The organization started out in 1987 with a USD 50 budget and 22 members. Now it has 285 members, exports more than 600 tons of honey each year, receives support from international financers such as the EcoLogic Development Fund, and has launched several reforestation projects to counter climate change and preserve honey bee habitats. Its impact has not only provided income – more than USD 2 million per year – and jobs to small farmers and indigenous communities, but it has also helped increase pollination in coffee and forest landscapes.
But, said the cooperative’s general manager Alvaro Almengor, “about 90 percent of our product goes to Europe, and one of our biggest challenges is to diversify our market. We are betting on the regional market, which is very fractured, as where we think that there is a chance to do some real business.”
Yet for many would-be green business entrepreneurs, getting into the market in the first place is perhaps the biggest obstacle. To do so, they can follow in Almengor’s footsteps, attending trade shows and contacting international NGOS. They can also get support from government, through their national environment or trade ministries.
For Nelixia’s Maizener, the best way is to start a project is with a ready client. “This is what we do,” he explained. “We build a bridge between the project and the market. We have a client who says I would be interested in this or that, and then we develop the product.
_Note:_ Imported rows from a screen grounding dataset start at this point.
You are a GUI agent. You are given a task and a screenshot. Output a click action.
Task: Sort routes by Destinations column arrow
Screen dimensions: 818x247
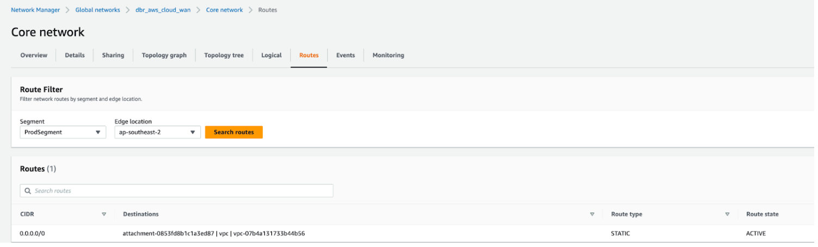[592, 214]
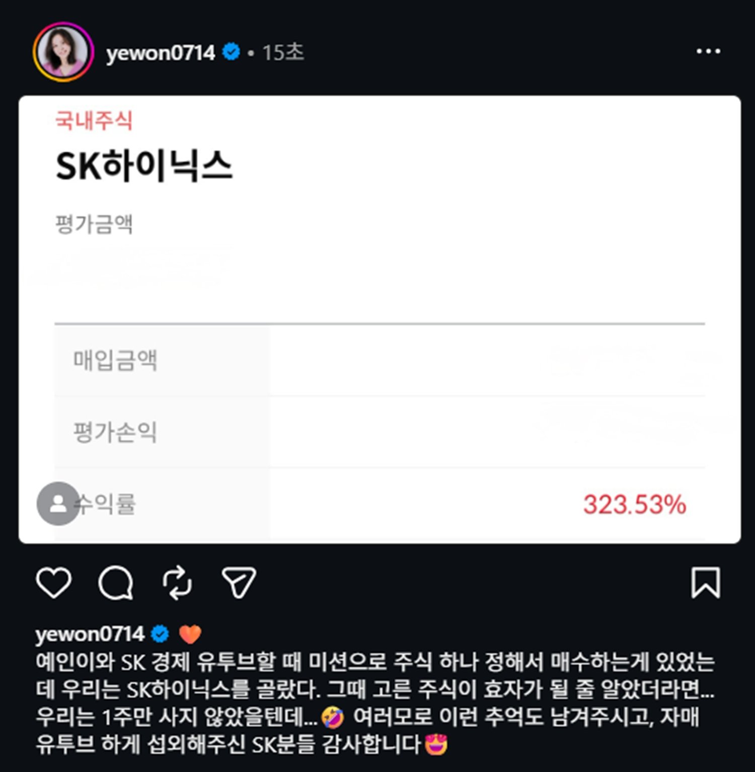Share the post via paper plane icon
Screen dimensions: 755x772
[239, 583]
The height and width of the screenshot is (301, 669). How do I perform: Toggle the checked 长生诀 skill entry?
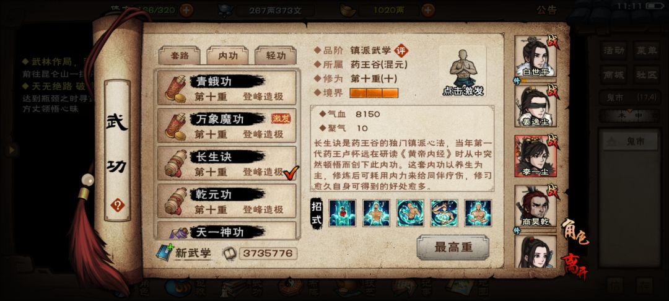point(227,164)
“My advice would be to try to find all the companies in that particular market in their own country, to go knock on their doors and see which one is closer to their values.”
The question of economic diversification is a pressing one in Paraguay, where soy production and beef – both major causes of deforestation – currently make up more than 90 percent of the country’s exports. The country “needs to incentivize green business and identify opportunities,” said Cristina Goralewski, president of Paraguay’s National Forestry Institute at the Forum’s opening session. “We have to transform the economy toward sustainable production.”
Ruth Tiffer Sotomayor, senior environmental specialist at the World Bank and organizer of the Forum, noted the importance of Paraguay’s government promoting better land-use practices and sustainable production, to a more prosperous end for everyone involved.
“We have high hopes that Paraguay can see the many opportunities there are to diversify its economy by supporting other sectors that have a lessened environmental footprint in forests but can generate income for both small farmers – yerba mate, honey, plant oils, crafts, agroforestry – and large investors – reforestation for wood products, ecotourism, agrosilvopastoril, logistics.”
“We want to support interested farmers to reach national and international markets,” said José Alderete, director of ITAIPU Binational in Parguay, “and to connect all with the best international practices for protecting the environment.”